▶ Given passage:

Education and Background

I am a Los Angeles native and daughter of Salvadorian immigrants. From an early age, my parents instilled the value of hard work and education in me and my two siblings. Their perseverance enabled each of us to graduate from college and earn professional degrees.

My interest and commitment to workers’ rights have roots in my parents’ experiences as undocumented workers in Los Angeles. Witnessing the challenges they faced inspired me to pursue a career where I can help individuals confronted with similar struggles. To help someone in those moments is very satisfying. I love connecting with people and learning about their stories. I believe that dignity in the workplace is a right of all workers, not a convenience or privilege reserved for employees of a certain race, gender, age, sexual orientation, or gender identity.

Legal Experience

I received my J.D. from the University of Southern California (USC) Gould School of Law. While there, I served as a judicial extern to the Honorable Patrick J. Walsh of the United States District Court for the Central District of California, where I drafted a criminal judicial opinion. Also, while at Gould, I served as an extern for the U.S. Attorney’s Office for the Central District of California. As a Criminal Division Extern, I had the opportunity to work closely with a trial team of Assistant U.S. Attorneys on a money laundering case which further sparked my interest in litigation.

Personal Interests

In my free time, I enjoy urban vegetable gardening, traveling, and spending time with my nephew and niece. I also love to spend time at San Onofre Beach learning to surf, although admittedly, I am not very good.



Hallie L. Von Rock

Attorney (SBN 233152)

Education and Background

I moved to the Bay Area from Washington after graduating high school. I had been accepted to UC Berkeley through a program where I could defer for two years while getting my California residency and attending community college, which was significant since I was paying for college on my own. I began working for Randall Aiman-Smith and Reed Marcy in 1996 as an office manager while taking night classes. My first foray into the legal world was soon after starting at the firm when I was ready to transfer to UC Berkeley. Rather than accepting my resident status, the Board of Regents took the position that California residency required a student to be in California “two calendar years.” Randall and Reed took up my case with the same verve as they helped their actual clients and I got the chance to comb through the UC Berkeley library to read their codes and regulations to support my position. In that experience, I learned what is was like to feel helpless against a big organization and then to have dedicated attorneys in my corner to take up my cause.

▶ Data lines:
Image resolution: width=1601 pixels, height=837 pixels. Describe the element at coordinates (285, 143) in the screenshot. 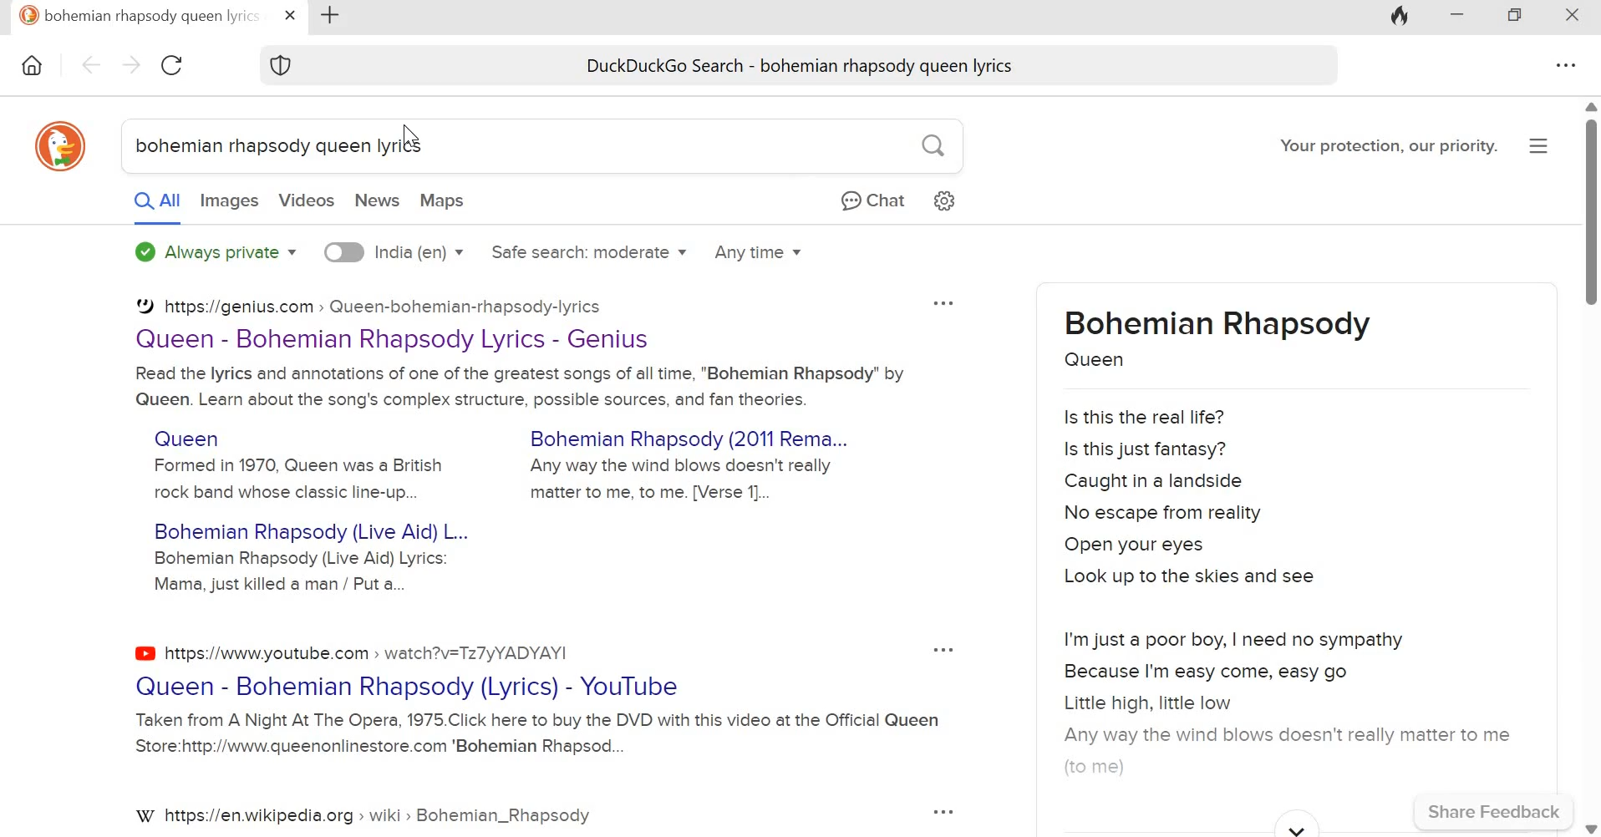

I see `bohemian rhapsody queen lyrics` at that location.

▶ Written request: From the attorney biographies, write out word for word the passage starting at "I am a Los Angeles" and ending at "or gender identity.".

▶ The result:
I am a Los Angeles native and daughter of Salvadorian immigrants. From an early age, my parents instilled the value of hard work and education in me and my two siblings. Their perseverance enabled each of us to graduate from college and earn professional degrees.

My interest and commitment to workers’ rights have roots in my parents’ experiences as undocumented workers in Los Angeles. Witnessing the challenges they faced inspired me to pursue a career where I can help individuals confronted with similar struggles. To help someone in those moments is very satisfying. I love connecting with people and learning about their stories. I believe that dignity in the workplace is a right of all workers, not a convenience or privilege reserved for employees of a certain race, gender, age, sexual orientation, or gender identity.